● **TEXTE PROPOSÉ**:

____

La désunion Europe/États-Unis

La réunion de l’Eurogroupe des 16 et 17 septembre à Wroclaw en Pologne a été le théâtre d’affrontements inédits et inquiétants entre les ministres des finances de la zone euro et le secrétaire américain au Trésor Timothy Geithner. Des désaccords importants sont apparus, montrant que le logique du « chacun pour soi » risque de prédominer. Invité par la présidence polonaise, Timothy Geithner a plaidé pour une politique de relance et un renforcement du Fonds européen de stabilité (FESF). Ce à quoi, Jean-Claude Juncker, président de l’Eurogroupe, a répondu sèchement : « Nous ne discutons pas de l’augmentation de la taille du FESF avec un pays non membre de la zone euro. »

De leur côté, les Européens ont à nouveau mis en avant la taxation des transactions financières (TTF) comme moyen de trouver des fonds supplémentaires, une taxe jugée inenvisageable par Timothy Geithner. Poussée par la France et l’Allemagne, la TTF est encore loin de faire l’unanimité, même en Europe, notamment auprès des Britanniques, inquiets pour l’avenir de la City de Londres.

____

● **EXPLOITER LES INFORMATIONS**:
A. D'après le texte proposé, dans quelle ville s'est tenue la réunion de l'Eurogroupe des 16 et 17 septembre ?
B. Récrivez le passage du texte proposé qui s'ouvre sur « De leur côté, les » et se termine par « City de Londres. », en changeant « inenvisageable » en « inacceptable ».
Le listing provient d'une autre source que le texte proposé.

● **EXTRAIT DE DONNÉES**:
____

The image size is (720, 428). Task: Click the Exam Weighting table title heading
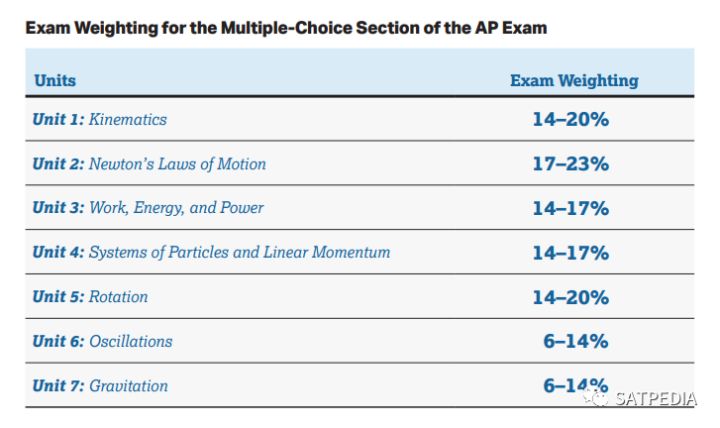[x=286, y=27]
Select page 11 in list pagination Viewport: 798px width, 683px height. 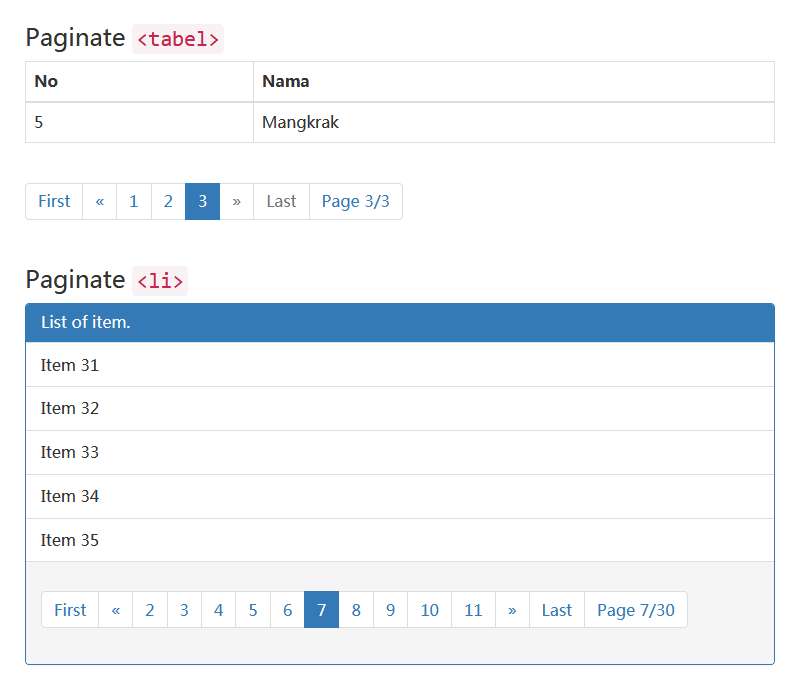point(473,610)
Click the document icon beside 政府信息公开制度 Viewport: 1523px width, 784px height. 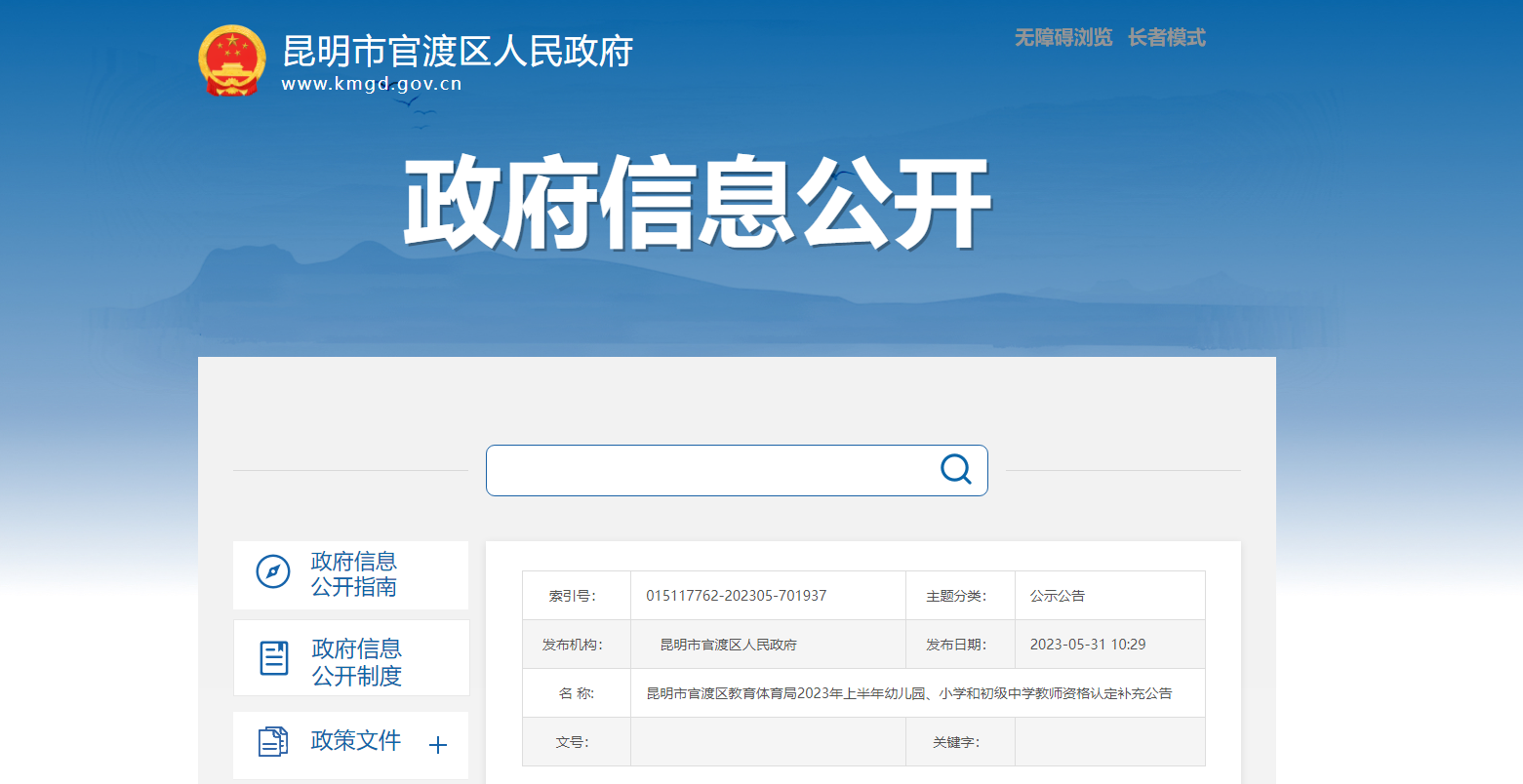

____

● **RÉPONSES AUX CONSIGNES**:
A. À Wroclaw, en Pologne.

B.
De leur côté, les Européens ont à nouveau mis en avant la taxation des transactions financières (TTF) comme moyen de trouver des fonds supplémentaires, une taxe jugée inacceptable par Timothy Geithner. Poussée par la France et l’Allemagne, la TTF est encore loin de faire l’unanimité, même en Europe, notamment auprès des Britanniques, inquiets pour l’avenir de la City de Londres.